Hills agrees £424m price for Playtech JV stake
Software provider to receive 3.5 times return on investment when payment is made in cash in April.
William Hill will pay £424m for Playtech’s 29% stake in its online joint venture, the London-listed operator has announced this morning, with CEO Ralph Topping saying the JV “Has been very successful for both parties.”
The agreement will provide the software provider a 3.5 times return on the investment it made upon the setup of the William Hill Online JV in 2009, and values WHO at £1.5bn.
Following a 24% year-on-year rise in net revenues from its online joint venture in 2012, William Hill has announced the £424m acquisition on the same morning that Ladbrokes has completed its 30m (£25.9m) acquisition of exchange operator Betdaq.
Once the payment is made in cash before the end of April, pending the approval of Hills’ shareholders, the two parties existing software deal will remain unaffected. Hills notes that, should the deal not be completed by 30 April, a further call option on Playtech’s share – set for 2015 – will automatically terminate.
However Topping said: “We are very pleased with the indications of support from shareholders so far for the acquisition and the Rights Issue.
“In our view, the Rights Issue is the most appropriate way to fund the Proposed Acquisition. This will leave the Group with the appropriate capital structure, taking into account expected trading conditions and potential future developments, and the flexibility to pursue its stated strategy,” he added.
The operator intends to raise approximately £375m of the total consideration through the issue of new shares, plus approximately £50 million from part of the 2012 Bridge Credit Facility, set up last year with the goal of financing the acquisition of Sportingbet’s Australian and Spanish businesses.
Topping explained that end of the joint venture would not affect Playtech’s role as a “key software supplier” to the operator, describing the JV as having been “very successful for both parties.” However, there has so far been no indication as to whether the stake sale includes a tenet which would block Playtech from working with Hills’ close competitors such as Ladbrokes.
William Hill has announced its intention to leverage WHO’s assets across the broader group, including the Australian business it will formally acquire from Sportingbet later this month.
While a statement had been issued by Playtech in the light of the Hills-Sportingbet agreement in December claiming the £454m deal should be counted in the WHO valuation process, this potential sticking point was raised by neither Hills nor Playtech in statements issued this morning.
Hills said in a statement that the exercise of the call option “Represents a compelling opportunity to strengthen future growth prospects for the broader Group [and] increased strategic flexibility arises from the simplified ownership structure.”

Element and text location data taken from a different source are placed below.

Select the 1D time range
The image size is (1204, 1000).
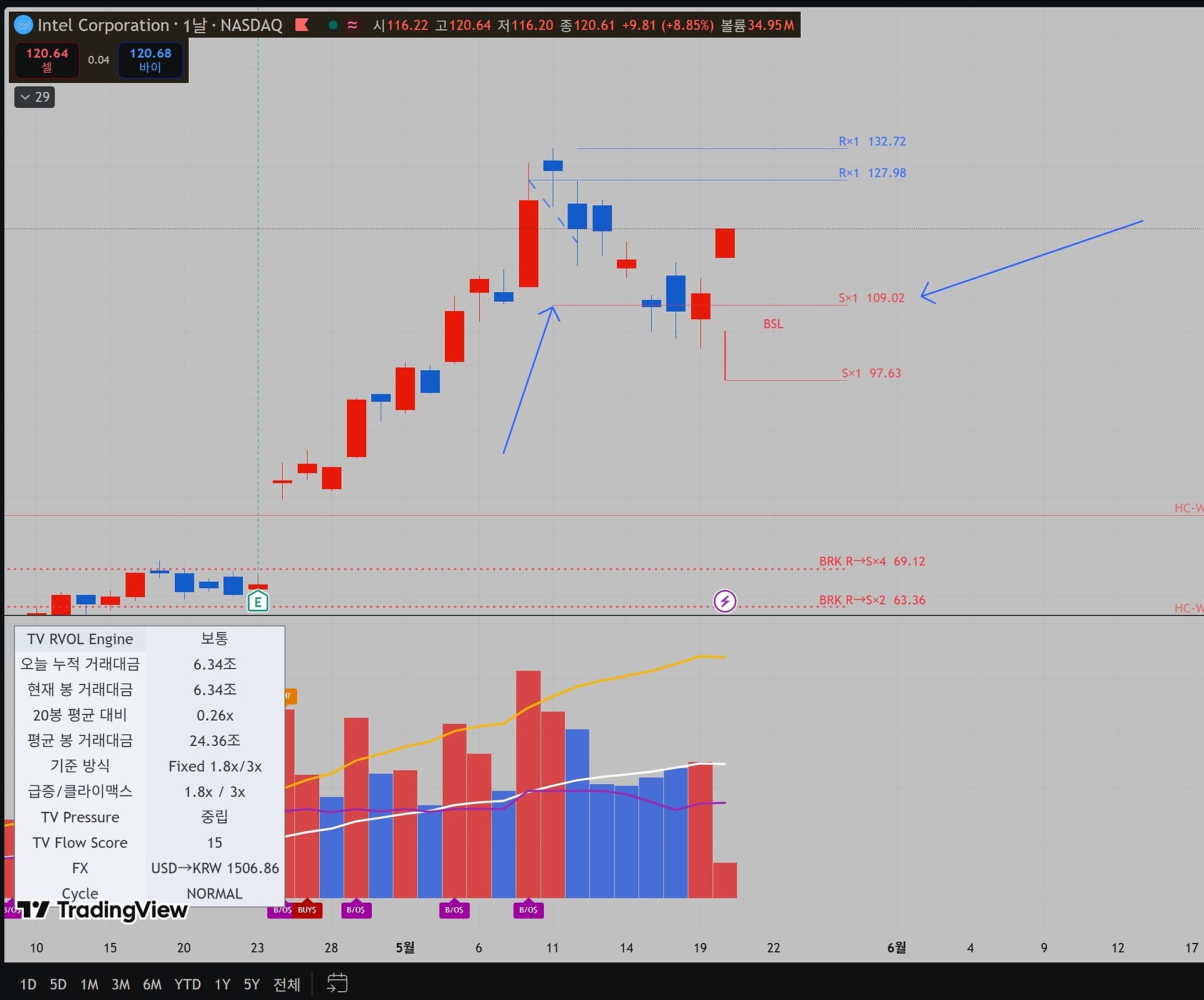point(28,984)
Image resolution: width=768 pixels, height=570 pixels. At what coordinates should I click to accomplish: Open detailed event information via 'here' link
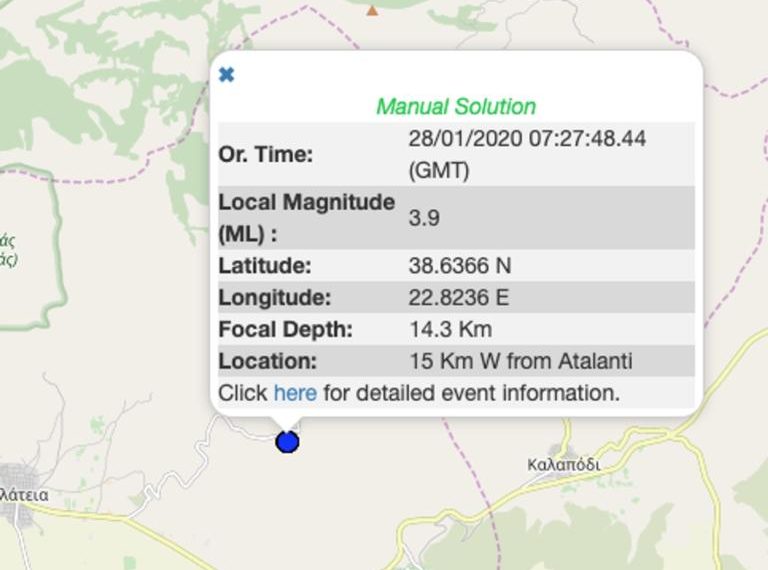coord(295,393)
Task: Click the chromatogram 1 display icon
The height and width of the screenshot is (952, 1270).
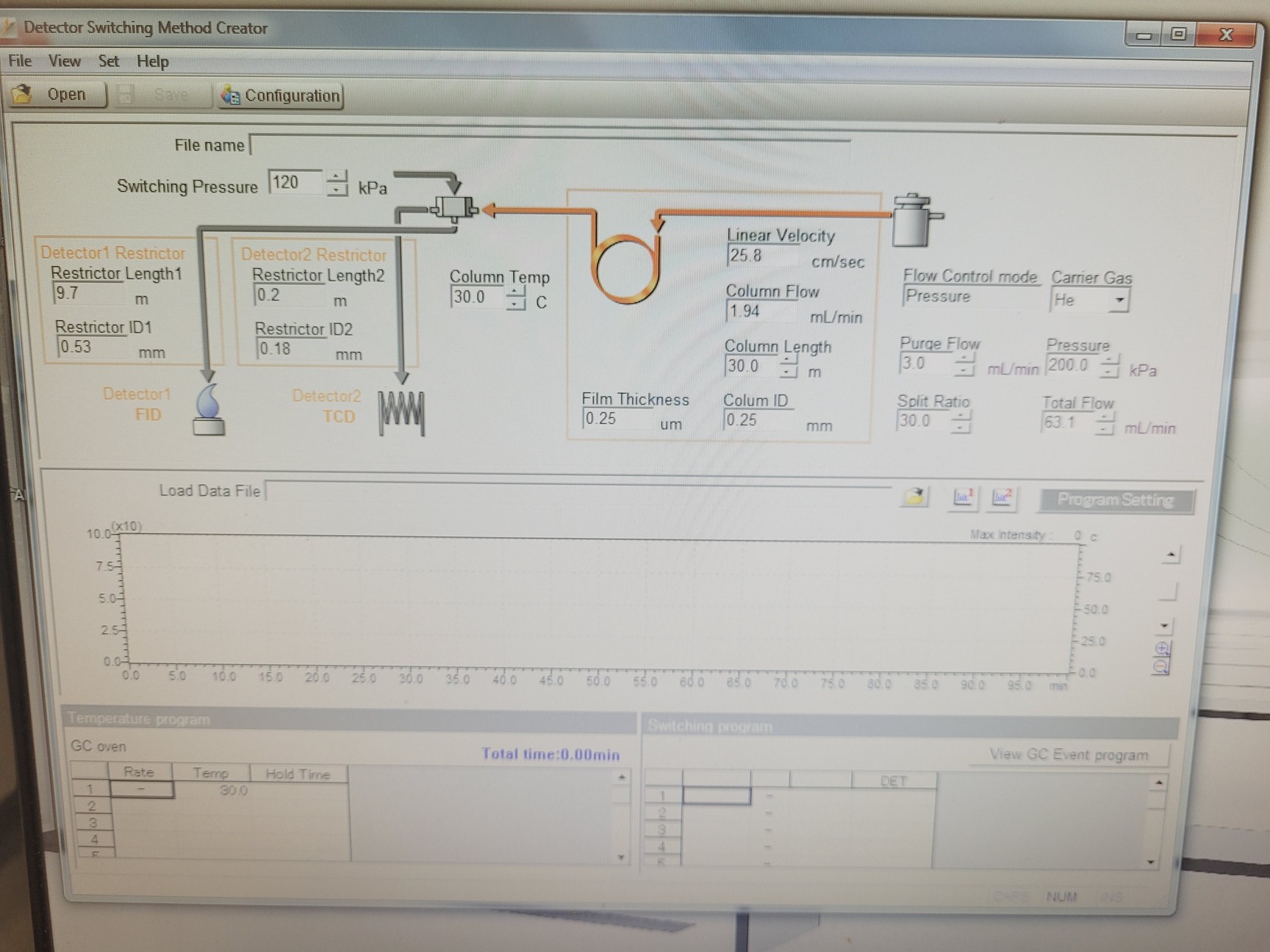Action: (963, 497)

“Having been advised of the valuation of Playtech’s 29% interest, the Board has concluded that it is in the best interests of our shareholders to exercise our call option to assume full ownership of this attractive, high growth, high performing business,” he concluded.
Playtech chief executive Mor Weizer added: “William Hill Online has been an overwhelming success and has delivered a cash return to Playtech greater than 3.5 times its original investment, excluding software royalties in the four years since inception.
The success demonstrates the potential to create value by combining a well-established brand with Playtech’s best of breed technologies, products and services. I would like to thank the William Hill and William Hill Online management team for their efforts, and we look forward to our strong supplier relationship continuing.”
In its full-year results for 2012, William Hill reported that the online division saw a 24% year-on-year rise in net revenues, up from £321.3m to £406.7m. This drove strong growth in total group profits, which rose from £146.5m to £231m “ an increase of 56%.
Gaming net revenue was driven predominantly by the Playtech and Vegas Casinos, which saw revenues grow 23% and 15% from 2011’s takings respectively. This contributed to a 36% year-on-year rise in online profits, which rose from £106.8m to £145.3m, with Playtech making £42.1m from its non-controlling interest.
Analyst Simon Davies of Canaccord described the deal as “An excellent outcome for Playtech,” issuing a ‘Buy’ recommendation on shares in the London-listed provider.
“Playtech’s WHO deal has been an outstanding success, and the disposal crystallises significant value for shareholders. The key will be what management does with the proceeds,” added Davies.